Historically, cotton irrigation research started in the arid west where the question about when to start irrigating was never asked, as cotton did not start to grow until water was applied. In the Mid-South and Southeast, there is often residual soil moisture to get the crop started. In general, producers prefer to delay irrigation as long as possible so all of the early season field operations can be completed such as weed control and nitrogen side dressing. This is particularly true in furrowirrigated fields relying on pipes to deliver the water to the furrow. Also, there is the perception among many farmers that early season moisture stress encourages root development, and while true in some cases (see primed acclimation in Section 5: "Most Water- Sensitive Cotton Growth Stages"), too much stress can limit yield potential.
Poor moisture conditions near the time of emergence can result in poor and spotty stands. This may result in the need to replant or create management problems for the rest of the season as sporadic stands can result in: a) increased weed pressure; b) inconsistent crop height; and c) differences in crop maturity making termination decisions difficult. Therefore, if soil moisture limitations threaten a good stand, irrigate. Note that water use is very low at this point in the crop's development, so a large volume of water is not needed. This may make application with a furrow or flood system impractical.
In the first 30 days after emergence, cotton water demands are low and this is one of the least water-sensitive time periods for the crop; however, the crop is much more sensitive to water stress after this point (see Sections 4 & 5). This sensitivity and its economic impact of delaying early season irrigation was captured in studies in the Mid-South where a full-season, well-watered control was compared to two treatments: 1) the first irrigation was skipped and irrigation began when the well-watered control received its second irrigation; and 2) the first two irrigation events were skipped and irrigation initiated where the third irrigation was applied to the well-watered control. The average results over three years showed a consistent trend for lower yield for each delay in the first irrigation. And when the costs of irrigation were considered, delaying irrigation also led to lower net revenues. Therefore, following irrigation recommendations based on field sensors (Section 6) or scheduling programs (Section 7) is important.
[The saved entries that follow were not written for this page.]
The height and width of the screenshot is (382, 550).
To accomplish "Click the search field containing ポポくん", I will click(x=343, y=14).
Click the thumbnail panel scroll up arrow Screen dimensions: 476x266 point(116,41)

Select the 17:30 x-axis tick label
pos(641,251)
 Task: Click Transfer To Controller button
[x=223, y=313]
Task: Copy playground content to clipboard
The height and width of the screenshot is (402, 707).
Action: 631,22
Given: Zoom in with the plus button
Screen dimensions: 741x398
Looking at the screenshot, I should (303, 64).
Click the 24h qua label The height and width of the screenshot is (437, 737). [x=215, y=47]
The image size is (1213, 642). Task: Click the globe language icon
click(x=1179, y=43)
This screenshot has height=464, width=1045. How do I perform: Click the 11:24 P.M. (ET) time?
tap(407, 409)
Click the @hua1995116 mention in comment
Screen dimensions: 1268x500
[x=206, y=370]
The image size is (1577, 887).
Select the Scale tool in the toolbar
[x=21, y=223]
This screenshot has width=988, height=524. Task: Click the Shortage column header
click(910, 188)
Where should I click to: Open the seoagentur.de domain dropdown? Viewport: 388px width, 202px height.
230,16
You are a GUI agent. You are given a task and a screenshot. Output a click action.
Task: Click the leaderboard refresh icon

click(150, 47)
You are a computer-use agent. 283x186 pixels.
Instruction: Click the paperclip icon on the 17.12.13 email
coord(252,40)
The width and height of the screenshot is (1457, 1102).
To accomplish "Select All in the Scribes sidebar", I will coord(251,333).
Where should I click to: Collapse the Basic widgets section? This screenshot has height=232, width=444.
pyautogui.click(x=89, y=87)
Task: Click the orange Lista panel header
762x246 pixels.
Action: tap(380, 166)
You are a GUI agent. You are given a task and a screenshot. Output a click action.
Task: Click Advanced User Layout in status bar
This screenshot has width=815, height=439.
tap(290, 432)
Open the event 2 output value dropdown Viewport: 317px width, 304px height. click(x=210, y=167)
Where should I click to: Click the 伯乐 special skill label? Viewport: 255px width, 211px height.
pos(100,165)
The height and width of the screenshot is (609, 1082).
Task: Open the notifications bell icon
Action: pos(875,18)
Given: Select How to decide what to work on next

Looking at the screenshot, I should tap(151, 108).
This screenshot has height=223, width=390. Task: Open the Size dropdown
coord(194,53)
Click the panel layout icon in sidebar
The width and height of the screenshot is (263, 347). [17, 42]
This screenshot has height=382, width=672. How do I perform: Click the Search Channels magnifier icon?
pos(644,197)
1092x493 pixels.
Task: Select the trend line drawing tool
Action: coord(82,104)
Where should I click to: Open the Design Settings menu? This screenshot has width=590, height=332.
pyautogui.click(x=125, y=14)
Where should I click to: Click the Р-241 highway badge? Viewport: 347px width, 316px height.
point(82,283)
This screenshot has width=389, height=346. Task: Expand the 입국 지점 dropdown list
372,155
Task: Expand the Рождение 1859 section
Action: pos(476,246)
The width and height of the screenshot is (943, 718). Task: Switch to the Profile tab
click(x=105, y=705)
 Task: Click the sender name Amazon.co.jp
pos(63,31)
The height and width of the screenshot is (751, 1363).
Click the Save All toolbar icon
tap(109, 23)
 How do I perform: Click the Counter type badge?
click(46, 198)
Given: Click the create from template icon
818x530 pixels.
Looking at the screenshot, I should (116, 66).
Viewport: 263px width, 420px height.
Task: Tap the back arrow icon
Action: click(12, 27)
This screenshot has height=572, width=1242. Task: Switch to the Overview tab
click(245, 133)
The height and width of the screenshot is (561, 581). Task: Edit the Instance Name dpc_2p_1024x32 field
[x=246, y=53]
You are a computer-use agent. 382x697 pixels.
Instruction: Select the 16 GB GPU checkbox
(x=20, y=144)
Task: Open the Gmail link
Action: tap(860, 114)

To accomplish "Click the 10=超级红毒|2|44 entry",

The perennial nature of cotton makes it difficult to make end-of-season decisions about when to stop applying water. Stop too soon and there is a risk the final fruit set will not fill out and yield loss will occur. On the other hand, applying irrigation too late can result in delayed harvest, increased pest management cost, and no yield increase, not to mention the costs of the irrigation itself. The COTMAN program has proven useful for making end-of-season decisions, and a study was carried out in the Mid-South to see if the COTMAN approach could be applied to irrigation termination. In that study, a clear relationship between time after five nodes above white flow (NAWF5) and time of the last irrigation could only be established for fields north of 34o N latitude. In those fields it was determined that an irrigation applied after 18 days past NAWF5 would not increase yield enough to be profitable.